Read Broken Illusions: A Midnight Dragonfly Novel Online
Authors: Ellie James
I stop, listen.
“He has us all—even you.”
Across the street, I realize, from the peach building with green doors. “She’s in the hotel,” I tell Dylan, and then I’m running again. We’re running. “Who?” I ask, closing in. “Just tell me who or where—”
“Inside.”
But now the voice is behind me.
I spin, see the lemony yellow building on the corner. “The emporium—”
“You have to get inside,”
she cries, but the voice is behind me again. Beside me. All around me.
And then there’s nothing but the sweep of silence.
“Trinity, what’s happening?”
“I don’t know.” I twist around, searching from building to building, window to window, door to door. And see the footprints. They’re black, glowing like melted coal.
I know I have to follow them.
Dylan is a step behind. “Where are you going?”
“Inside,” I whisper. “Please don’t let go.”
And he doesn’t, he doesn’t let go, he holds on tight, goes with me as I step toward the door flanked by two wide columns, white once, grimy ivory now, and reach for the glowing glass knob. “She’s here.”
THIRTY-FOUR
My aunt.
I feel her, the desperation of her heartbeat, the twist of love and terror. “But I don’t think she wants me to find her.”
“Why not?”
“It’s like she’s holding her breath.” Like everything was holding its breath—my aunt, the building.
The wind.
There’s nothing, absolutely nothing, just a stillness so deep it throbs with each beat of my heart.
“Aunt Sara!” I shout, lifting my fists to pound.
They slip right through, the wood nothing but air.
“Trinity, no—”
I lunge forward, and everything starts to spin. Stumbling I throw myself to the door—and fall straight through.
Dylan catches me.
I hang there, in his arms. “Oh, my God—it’s gone.” All of it, the door and the building, the stillness. My aunt. I can’t feel any of it, only the whirring around me, louder, louder—
Frantically I twist away. “Aunt Sara!”
“Trinity—what’s happening?”
“I-I don’t know,” I say, stumbling again, starting to run. “There’s nothing here.”
“Yes,” said a different voice. “There is.”
I freeze. “Julian.”
“Let go of the fear,” he said. “And look again.”
Dylan stands a few feet away, watching.

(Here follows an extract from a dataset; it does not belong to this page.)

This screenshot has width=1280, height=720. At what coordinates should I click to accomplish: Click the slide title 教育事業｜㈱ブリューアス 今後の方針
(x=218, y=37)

Beyond him the sky fades. “Do it.”
I don’t know how, I want to say—
scream.
But instead I squeeze my eyes shut, and when I open them a heartbeat later, it’s all there again, the rotting buildings and the empty street …
“Tell me what you see.”
This time I don’t hesitate. I look beyond the hotel and the emporium—and blink. “They’re … dancing.”
“Who is?”
“I don’t know.” But I see them, swirling. “Wait, no … She’s laughing.” No. Screaming.
“Is someone with you?”
“Yes. No. I…” Spinning, I squint against the blinding white of the afternoon sky, where I would swear … “It’s a highway,” I murmur, and finally the buzz makes sense, the constant drone. Not an insect. Not my imagination.
But cars.
Everything slows, stretches. “There’s…” I blink, don’t understand. “An alligator,” I whisper. “And a pelican.” Animated, playful—crumbling.
I feel more than hear Dylan’s rough breath. “Look up—look away from the highway…”

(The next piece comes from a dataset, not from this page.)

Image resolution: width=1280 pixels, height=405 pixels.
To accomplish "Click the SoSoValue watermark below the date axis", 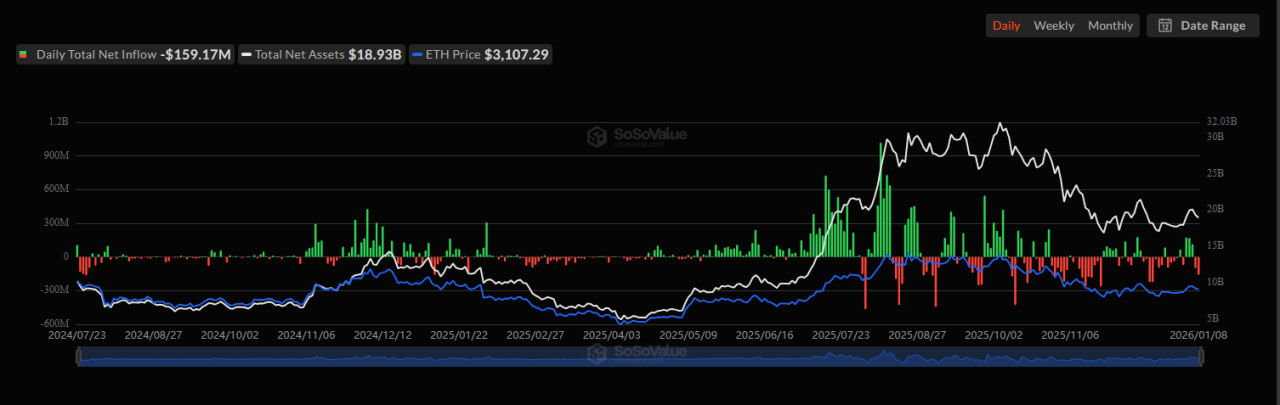I will 636,352.
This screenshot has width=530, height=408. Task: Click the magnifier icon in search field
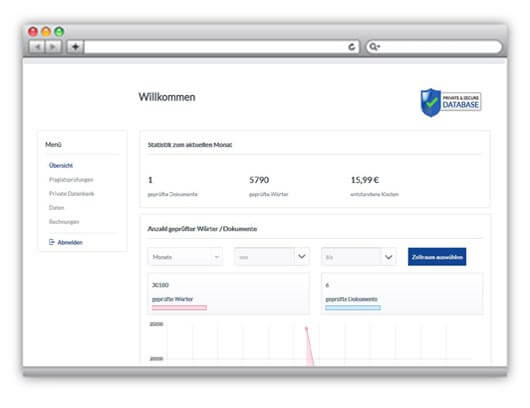[374, 47]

His words fade. The buzz grows louder. Because there where I’ve never looked before, something huge and hulking lurks against the horizon.
“Trinity—”
“I don’t understand,” I whisper as shape takes form, and reality twists. “What’s that doing here?”
And with the question, the realization, a soft sound comes from behind me, like paper being torn. I turn and see the glow, the opening a few feet away, the air itself torn wide open.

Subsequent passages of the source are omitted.